__Selected excerpt__
From Equations (56) and (71), we can get

$$\begin{array}{c}\hfill \begin{array}{cc}\hfill \frac{\partial W_i\left(\overrightarrow{\tau }\right)}{\partial {\tau }_j}& =\frac{\partial }{\partial {\tau }_j}\left[\frac{P({\tau }_i;\overrightarrow{\tau })}{P_g({\tau }_i;\overrightarrow{\tau })}\right],i\ne j\hfill \\ \hfill & =\frac{\left[{\partial }_{{\tau }_j}P({\tau }_i;\overrightarrow{\tau })\right]P_g({\tau }_i;\overrightarrow{\tau })-\left[{\partial }_{{\tau }_j}{P}_g({\tau }_i;\overrightarrow{\tau })\right]P({\tau }_i;\overrightarrow{\tau })}{P_g{({\tau }_i;\overrightarrow{\tau })}^2}\hfill \\ \hfill & =\frac{{\partial }_{{\tau }_j}P({\tau }_i;\overrightarrow{\tau })-W_i{\partial }_{{\tau }_j}{P}_g({\tau }_i;\overrightarrow{\tau })}{P_g({\tau }_i;\overrightarrow{\tau })}\hfill \\ \hfill & =(W_j-W_i)\frac{{\partial }_{{\tau }_j}{P}_g({\tau }_i;\overrightarrow{\tau })}{P_g({\tau }_i;\overrightarrow{\tau })}-\frac{1}{2}\frac{P({\tau }_i;\overrightarrow{\tau })-W_j{P}_g({\tau }_i;\overrightarrow{\tau })}{({\tau }_i-{\tau }_j)P_g({\tau }_i;\overrightarrow{\tau })}\hfill \\ \hfill & =(W_j-W_i)\frac{{\partial }_{{\tau }_j}{P}_g({\tau }_i;\overrightarrow{\tau })}{P_g({\tau }_i;\overrightarrow{\tau })}-\frac{1}{2}\frac{W_i-W_j}{{\tau }_i-{\tau }_j},\hfill \end{array}\end{array}$$

(72)

__What the exercise asks__
Continue the derivation of the partial derivative of W_i with respect to τ_j, picking up after Equation (72). The entries play no role here.

__Given information__
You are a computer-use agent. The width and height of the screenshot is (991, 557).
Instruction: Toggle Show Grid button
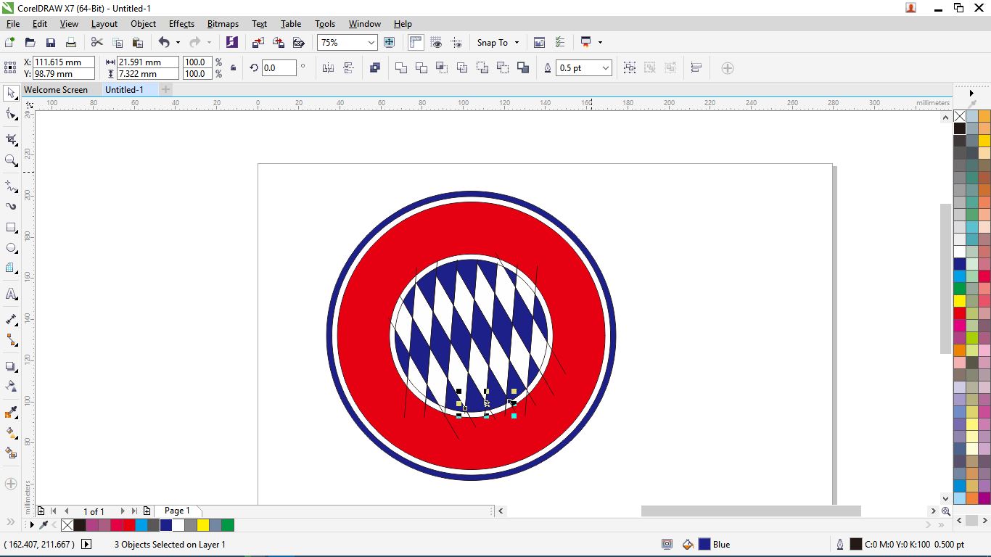pos(436,43)
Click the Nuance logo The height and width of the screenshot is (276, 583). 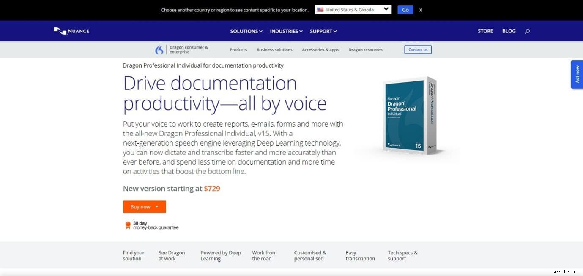click(x=71, y=31)
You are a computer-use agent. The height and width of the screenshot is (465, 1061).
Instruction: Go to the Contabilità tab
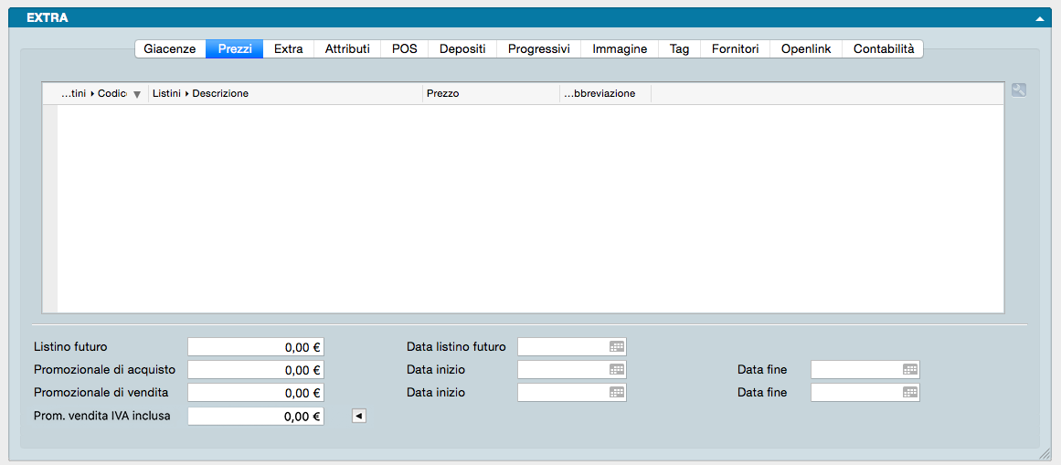tap(883, 49)
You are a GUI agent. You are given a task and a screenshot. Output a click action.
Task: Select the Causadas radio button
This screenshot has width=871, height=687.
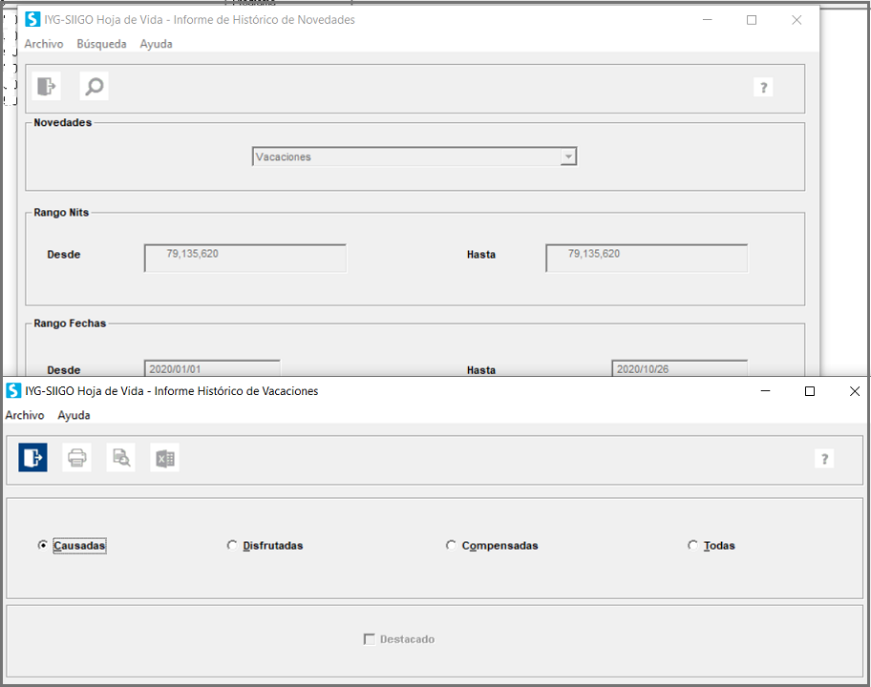click(x=42, y=545)
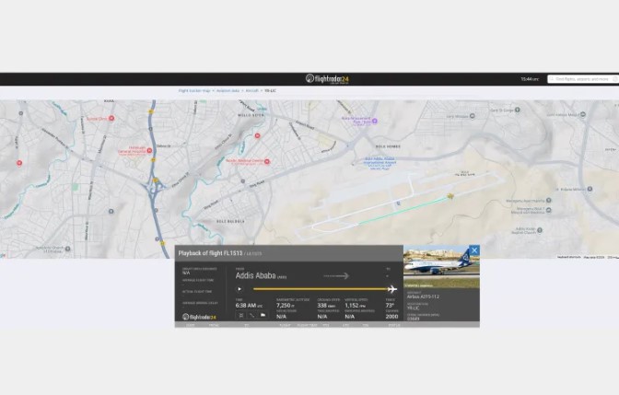Click the highway interchange on the map
Image resolution: width=619 pixels, height=395 pixels.
click(x=153, y=187)
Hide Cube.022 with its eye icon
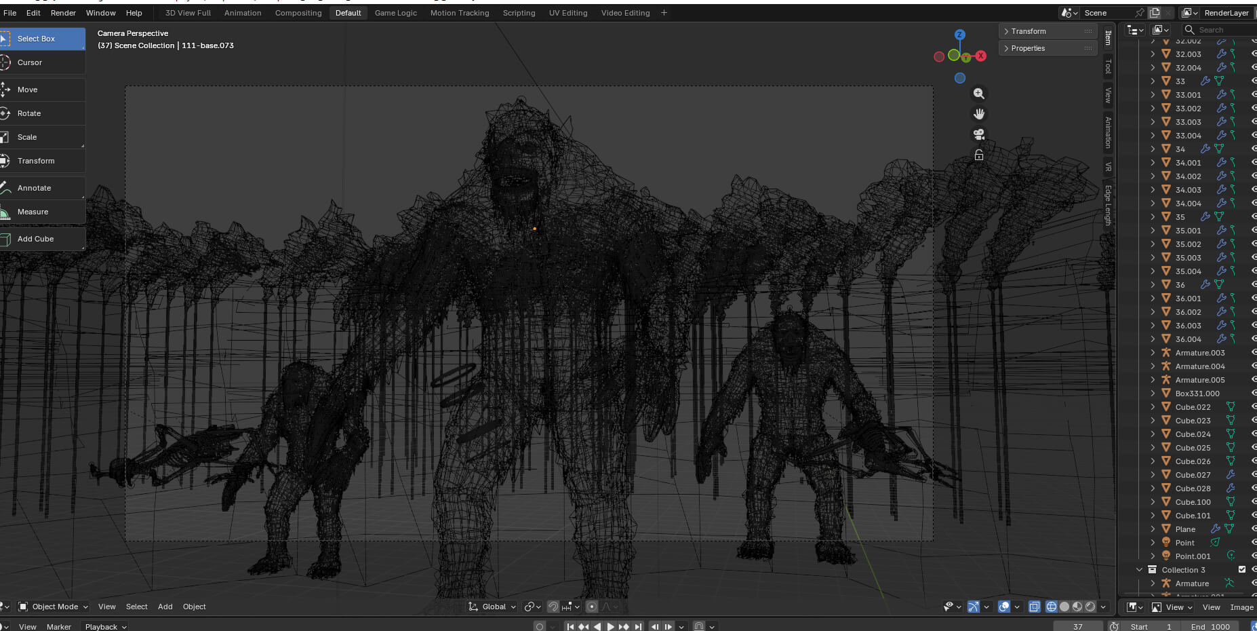1257x631 pixels. (1254, 406)

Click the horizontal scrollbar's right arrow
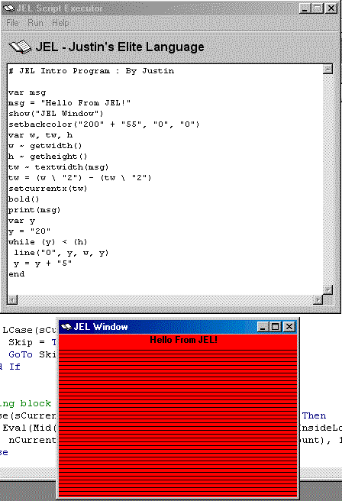point(318,299)
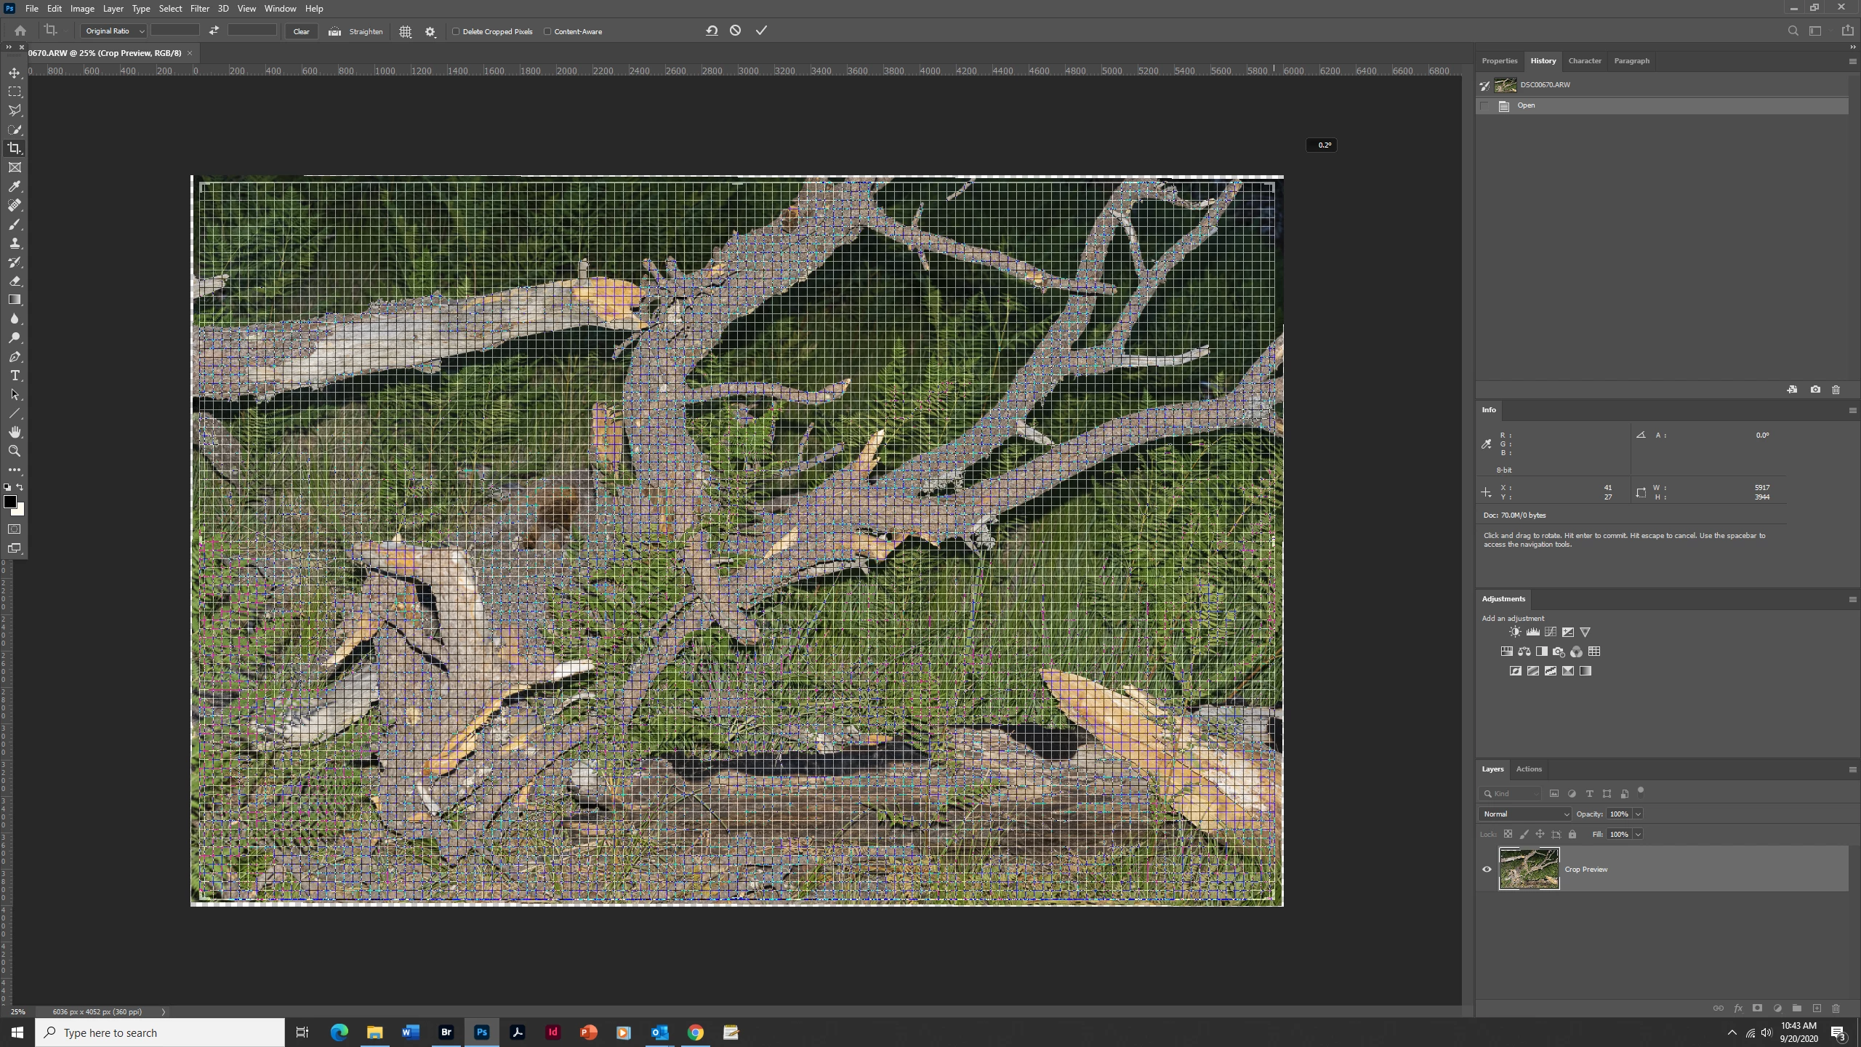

__Response below__
which shows that

$$\begin{array}{c}\hfill \frac{1}{W_i-W_j}\frac{\partial W_i}{\partial {\tau }_j}=-\frac{{\partial }_{{\tau }_j}{P}_g({\tau }_i;\overrightarrow{\tau })}{P_g({\tau }_i;\overrightarrow{\tau })}-\frac{1}{2}\frac{1}{{\tau }_i-{\tau }_j}.\end{array}$$

(73)

In particular, the above argument also applies to the case of the Whitham-type Equations (1). Therefore, we also have

$$\begin{array}{c}\hfill \frac{1}{{\upsilon }_i-{\upsilon }_j}\frac{\partial {\upsilon }_i}{\partial {\tau }_j}=-\frac{{\partial }_{{\tau }_j}{P}_g({\tau }_i;\overrightarrow{\tau })}{P_g({\tau }_i;\overrightarrow{\tau })}-\frac{1}{2}\frac{1}{{\tau }_i-{\tau }_j};\end{array}$$

(74)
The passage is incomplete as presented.